The following example data has a blank value, and null values across multiple columns.
To start, we’ll create a conditional column under Add Column, Conditional Column in the Power Query Editor.
Next, on the Add Conditional Column screen, we’ll setup an IF statement with the Null. Our logic says that IF a column is NullTHEN output a 1.
We’ll also check if the second column is null, and if the first column is blank.
Nulls are identified by the word null, and blanks are identified by leaving the text entry box blank.
The result in this example is a 1 in the new conditional data quality column, and a null value when the dataset is complete without errors.
This becomes an easy field to add to a table or matrix visual in Power BI. Filter on the Data Quality is equal to 1 and it will present all of the rows with missing data that need to be addressed.
This method can also be a way to identify bad data loads coming in from other systems.

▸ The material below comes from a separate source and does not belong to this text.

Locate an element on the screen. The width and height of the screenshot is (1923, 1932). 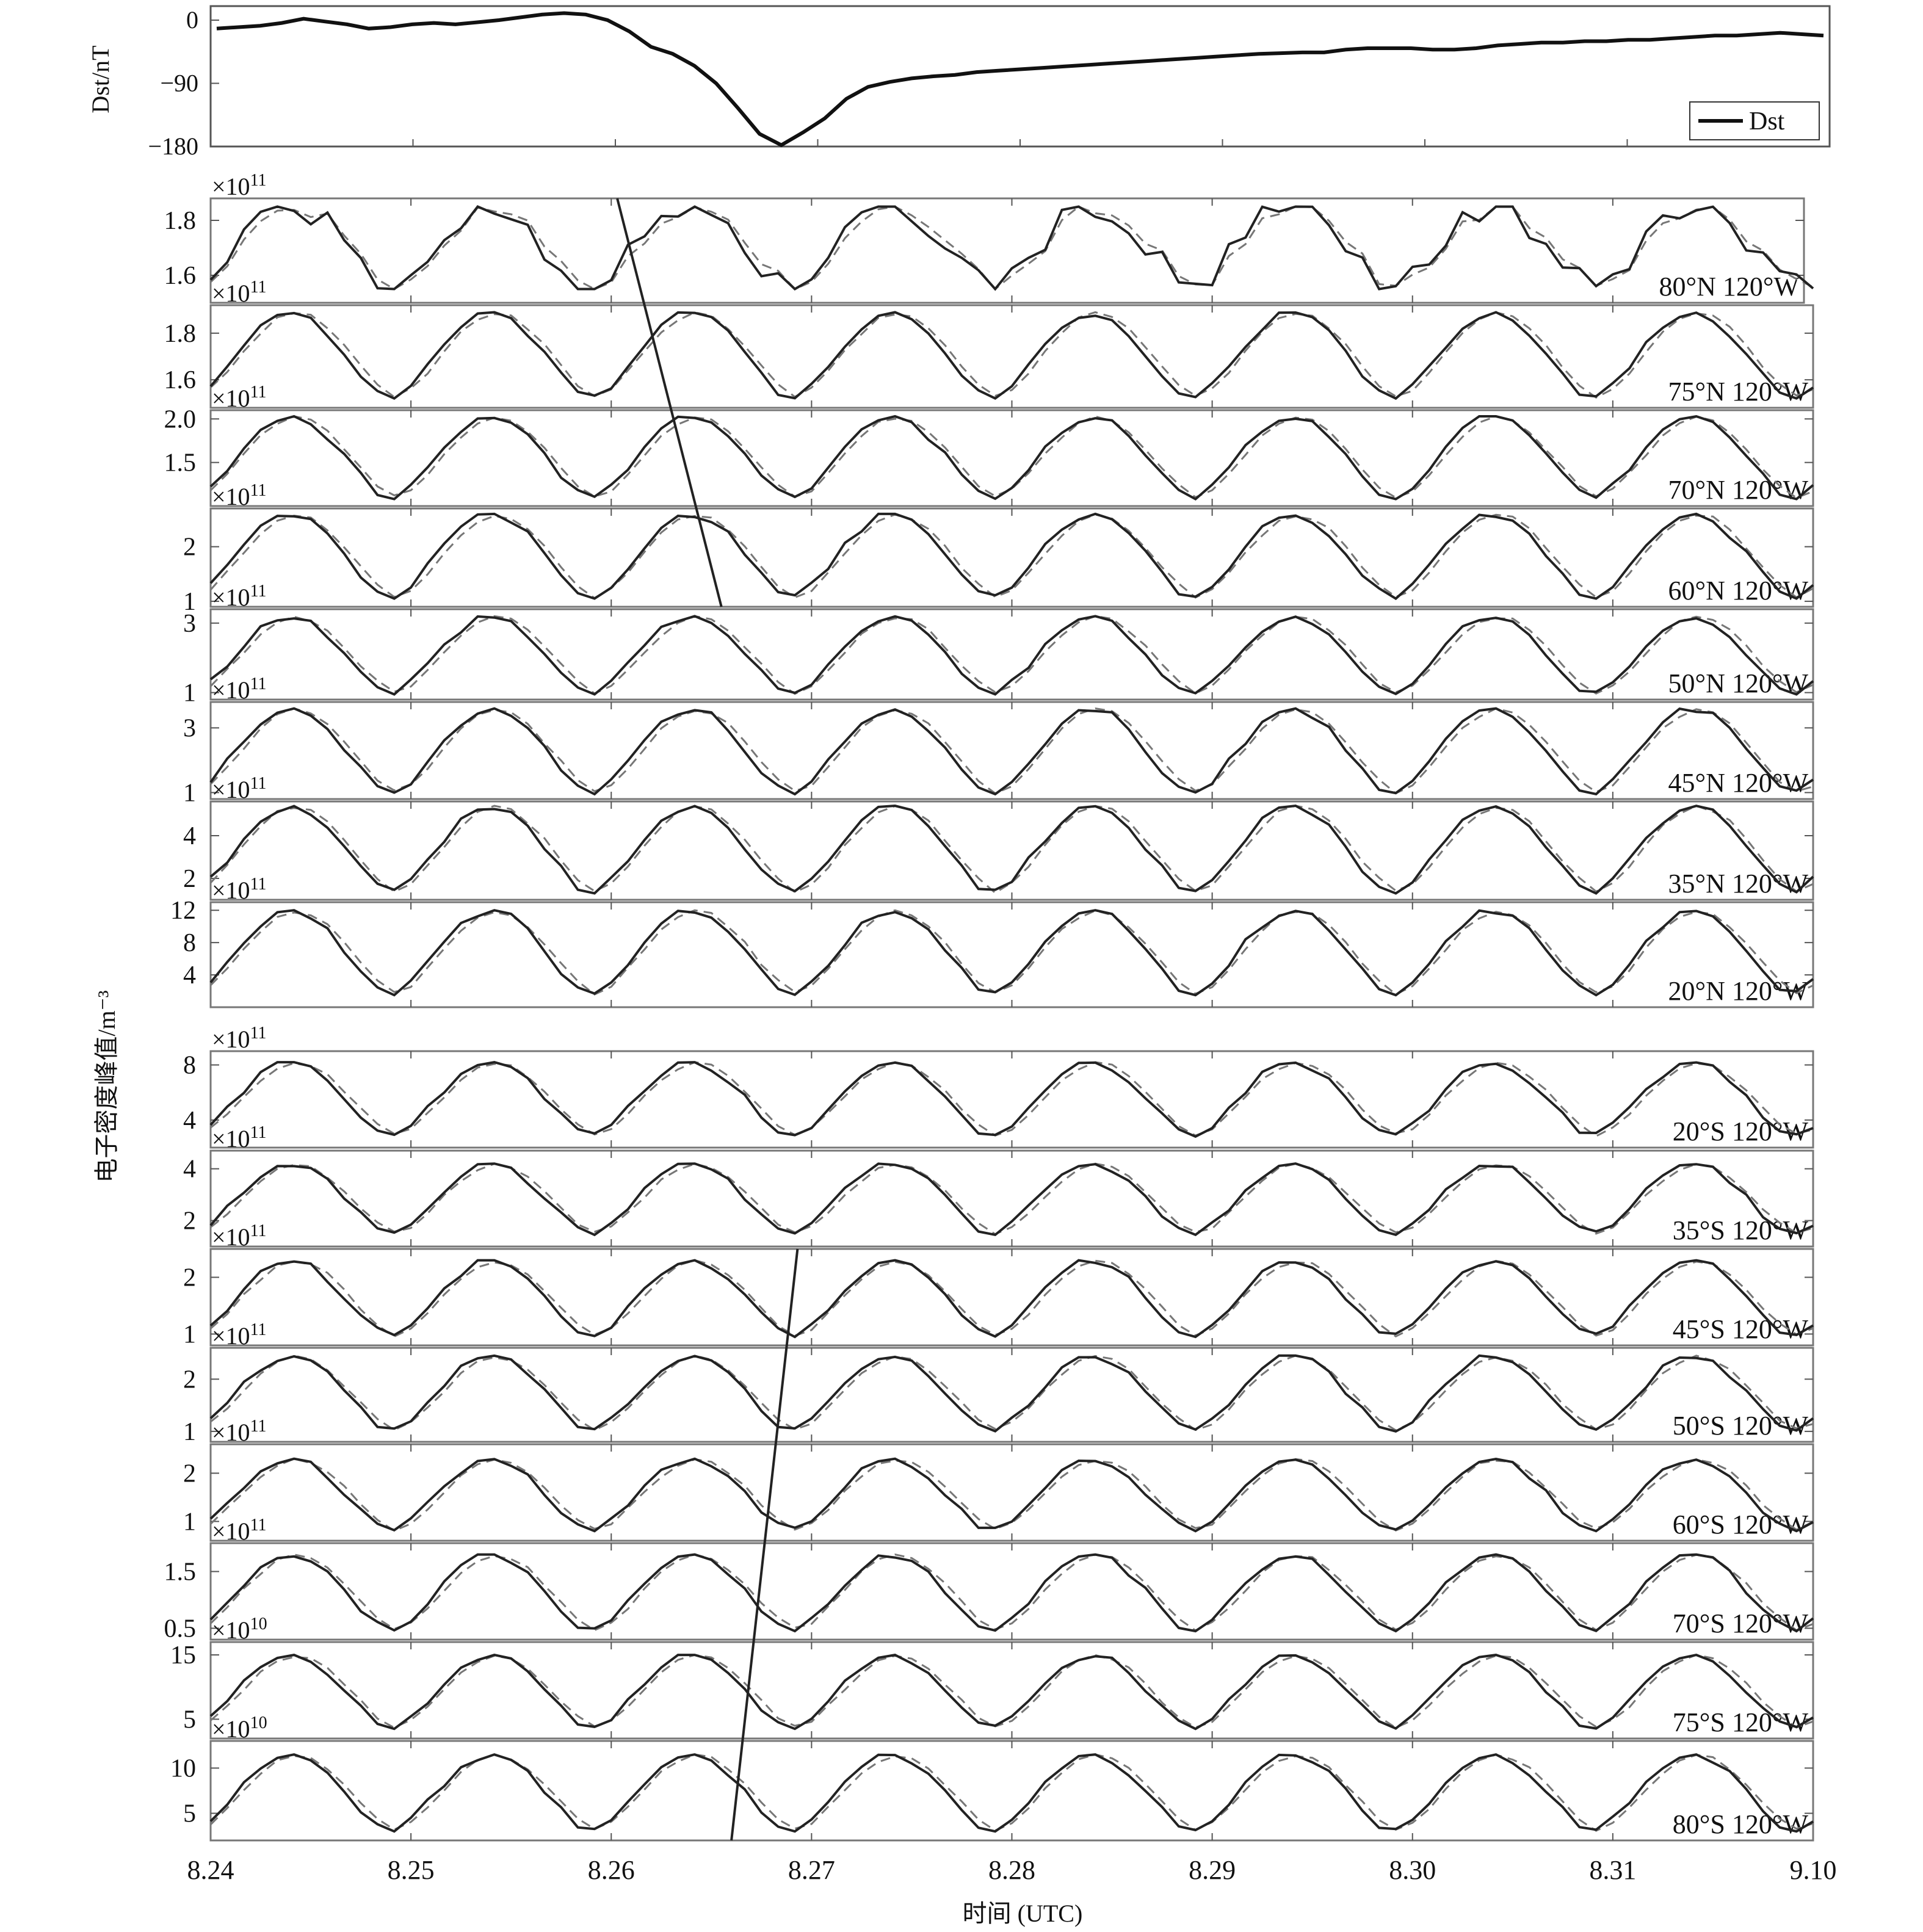
density-panel: 5 15 ×1010 75°S 120°W is located at coordinates (992, 1678).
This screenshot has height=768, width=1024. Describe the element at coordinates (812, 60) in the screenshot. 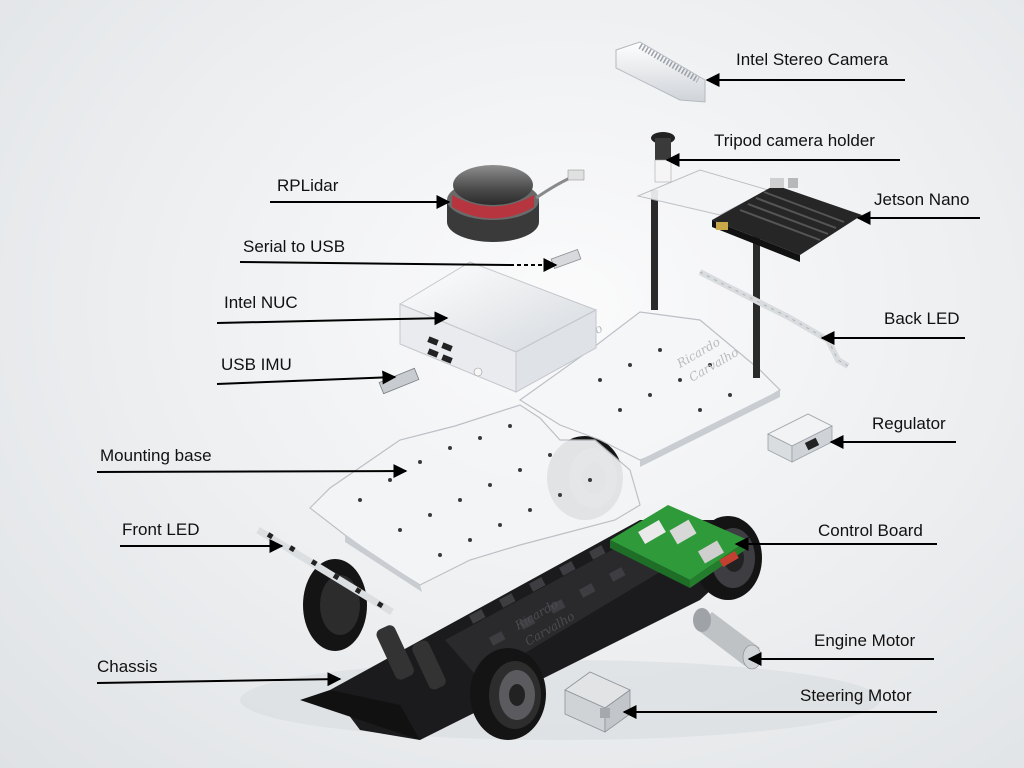

I see `label-intel-stereo-camera: Intel Stereo Camera` at that location.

Null values can be a nuisance to deal with in Power BI. They can cause errors, or cause calculations to misrepresent data. Luckily, they are easy to correct. Launch the Power Query editor and replace a null with a value or replace a blank with a value.
You can select multiple columns prior to launching the replace value tool to update multiple columns at a time. Or you can even create a conditional column to identify which rows have blanks or nulls to give yourself a value to filter on and identify all of the offending rows with minimal effort.